EXERCISE DESCRIPTION
Transcribe the entries below exactly.

Stored entries
◆ ◆ ◆ ◆ ◆ ◆ ◆

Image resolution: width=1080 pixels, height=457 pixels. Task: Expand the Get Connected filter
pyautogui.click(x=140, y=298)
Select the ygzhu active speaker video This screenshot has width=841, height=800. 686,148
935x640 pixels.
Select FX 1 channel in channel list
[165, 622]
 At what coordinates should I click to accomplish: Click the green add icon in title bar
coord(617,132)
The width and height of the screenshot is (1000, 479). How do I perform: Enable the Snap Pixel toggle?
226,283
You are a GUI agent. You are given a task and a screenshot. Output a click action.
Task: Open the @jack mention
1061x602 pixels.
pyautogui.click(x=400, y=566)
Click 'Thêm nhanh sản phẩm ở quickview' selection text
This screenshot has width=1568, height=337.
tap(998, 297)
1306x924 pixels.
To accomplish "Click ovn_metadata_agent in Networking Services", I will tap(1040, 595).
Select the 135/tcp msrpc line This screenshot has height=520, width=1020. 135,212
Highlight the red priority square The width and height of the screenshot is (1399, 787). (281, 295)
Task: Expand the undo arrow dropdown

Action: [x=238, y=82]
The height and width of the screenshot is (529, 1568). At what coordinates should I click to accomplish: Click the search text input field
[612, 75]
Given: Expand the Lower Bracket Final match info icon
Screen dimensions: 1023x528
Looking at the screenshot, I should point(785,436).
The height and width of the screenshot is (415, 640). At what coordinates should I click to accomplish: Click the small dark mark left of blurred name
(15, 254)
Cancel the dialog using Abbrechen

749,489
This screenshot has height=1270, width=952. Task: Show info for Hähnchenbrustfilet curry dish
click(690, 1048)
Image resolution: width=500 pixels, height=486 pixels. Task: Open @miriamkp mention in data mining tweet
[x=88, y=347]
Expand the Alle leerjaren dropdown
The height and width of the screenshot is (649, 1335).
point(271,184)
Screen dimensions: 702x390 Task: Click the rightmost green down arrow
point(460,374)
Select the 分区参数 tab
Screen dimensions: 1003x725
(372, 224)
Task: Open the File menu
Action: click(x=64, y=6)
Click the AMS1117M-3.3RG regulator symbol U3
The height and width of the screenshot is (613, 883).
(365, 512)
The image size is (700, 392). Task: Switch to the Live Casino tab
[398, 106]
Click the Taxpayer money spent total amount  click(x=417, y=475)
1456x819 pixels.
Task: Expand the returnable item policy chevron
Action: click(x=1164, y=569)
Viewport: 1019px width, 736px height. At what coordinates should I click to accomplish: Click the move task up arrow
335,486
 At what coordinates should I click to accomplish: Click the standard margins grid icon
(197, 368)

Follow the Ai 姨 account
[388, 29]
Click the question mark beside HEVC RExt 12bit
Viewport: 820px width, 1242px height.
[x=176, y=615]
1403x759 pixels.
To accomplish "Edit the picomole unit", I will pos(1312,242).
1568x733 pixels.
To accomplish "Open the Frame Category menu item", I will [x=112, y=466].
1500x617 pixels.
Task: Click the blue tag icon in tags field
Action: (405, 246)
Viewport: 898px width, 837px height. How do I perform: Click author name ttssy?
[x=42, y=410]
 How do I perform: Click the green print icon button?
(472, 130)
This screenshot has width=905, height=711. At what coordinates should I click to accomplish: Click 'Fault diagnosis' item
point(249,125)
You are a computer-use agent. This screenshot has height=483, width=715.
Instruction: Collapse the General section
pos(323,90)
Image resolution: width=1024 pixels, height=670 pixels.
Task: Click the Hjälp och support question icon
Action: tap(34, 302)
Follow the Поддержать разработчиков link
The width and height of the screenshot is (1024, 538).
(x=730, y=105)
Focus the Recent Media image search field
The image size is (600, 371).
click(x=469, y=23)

◆ ◆ ◆ ◆ ◆ ◆ ◆

YOUR RESPONSE
Image resolution: width=1080 pixels, height=457 pixels. Task: Expand the Get Connected filter
pyautogui.click(x=140, y=298)
Select the ygzhu active speaker video This screenshot has width=841, height=800. 686,148
935x640 pixels.
Select FX 1 channel in channel list
[165, 622]
 At what coordinates should I click to accomplish: Click the green add icon in title bar
coord(617,132)
The width and height of the screenshot is (1000, 479). How do I perform: Enable the Snap Pixel toggle?
226,283
You are a GUI agent. You are given a task and a screenshot. Output a click action.
Task: Open the @jack mention
1061x602 pixels.
pyautogui.click(x=400, y=566)
Click 'Thêm nhanh sản phẩm ở quickview' selection text
This screenshot has width=1568, height=337.
tap(998, 297)
1306x924 pixels.
To accomplish "Click ovn_metadata_agent in Networking Services", I will tap(1040, 595).
Select the 135/tcp msrpc line This screenshot has height=520, width=1020. 135,212
Highlight the red priority square The width and height of the screenshot is (1399, 787). (281, 295)
Task: Expand the undo arrow dropdown

Action: [x=238, y=82]
The height and width of the screenshot is (529, 1568). At what coordinates should I click to accomplish: Click the search text input field
[612, 75]
Given: Expand the Lower Bracket Final match info icon
Screen dimensions: 1023x528
Looking at the screenshot, I should point(785,436).
The height and width of the screenshot is (415, 640). At what coordinates should I click to accomplish: Click the small dark mark left of blurred name
(15, 254)
Cancel the dialog using Abbrechen

749,489
This screenshot has height=1270, width=952. Task: Show info for Hähnchenbrustfilet curry dish
click(690, 1048)
Image resolution: width=500 pixels, height=486 pixels. Task: Open @miriamkp mention in data mining tweet
[x=88, y=347]
Expand the Alle leerjaren dropdown
The height and width of the screenshot is (649, 1335).
point(271,184)
Screen dimensions: 702x390 Task: Click the rightmost green down arrow
point(460,374)
Select the 分区参数 tab
Screen dimensions: 1003x725
(372, 224)
Task: Open the File menu
Action: click(x=64, y=6)
Click the AMS1117M-3.3RG regulator symbol U3
The height and width of the screenshot is (613, 883).
(365, 512)
The image size is (700, 392). Task: Switch to the Live Casino tab
[398, 106]
Click the Taxpayer money spent total amount  click(x=417, y=475)
1456x819 pixels.
Task: Expand the returnable item policy chevron
Action: click(x=1164, y=569)
Viewport: 1019px width, 736px height. At what coordinates should I click to accomplish: Click the move task up arrow
335,486
 At what coordinates should I click to accomplish: Click the standard margins grid icon
(197, 368)

Follow the Ai 姨 account
[388, 29]
Click the question mark beside HEVC RExt 12bit
Viewport: 820px width, 1242px height.
[x=176, y=615]
1403x759 pixels.
To accomplish "Edit the picomole unit", I will pos(1312,242).
1568x733 pixels.
To accomplish "Open the Frame Category menu item", I will [x=112, y=466].
1500x617 pixels.
Task: Click the blue tag icon in tags field
Action: (405, 246)
Viewport: 898px width, 837px height. How do I perform: Click author name ttssy?
[x=42, y=410]
 How do I perform: Click the green print icon button?
(472, 130)
This screenshot has width=905, height=711. At what coordinates should I click to accomplish: Click 'Fault diagnosis' item
point(249,125)
You are a computer-use agent. This screenshot has height=483, width=715.
Instruction: Collapse the General section
pos(323,90)
Image resolution: width=1024 pixels, height=670 pixels.
Task: Click the Hjälp och support question icon
Action: tap(34, 302)
Follow the Поддержать разработчиков link
The width and height of the screenshot is (1024, 538).
(x=730, y=105)
Focus the Recent Media image search field
The image size is (600, 371).
click(x=469, y=23)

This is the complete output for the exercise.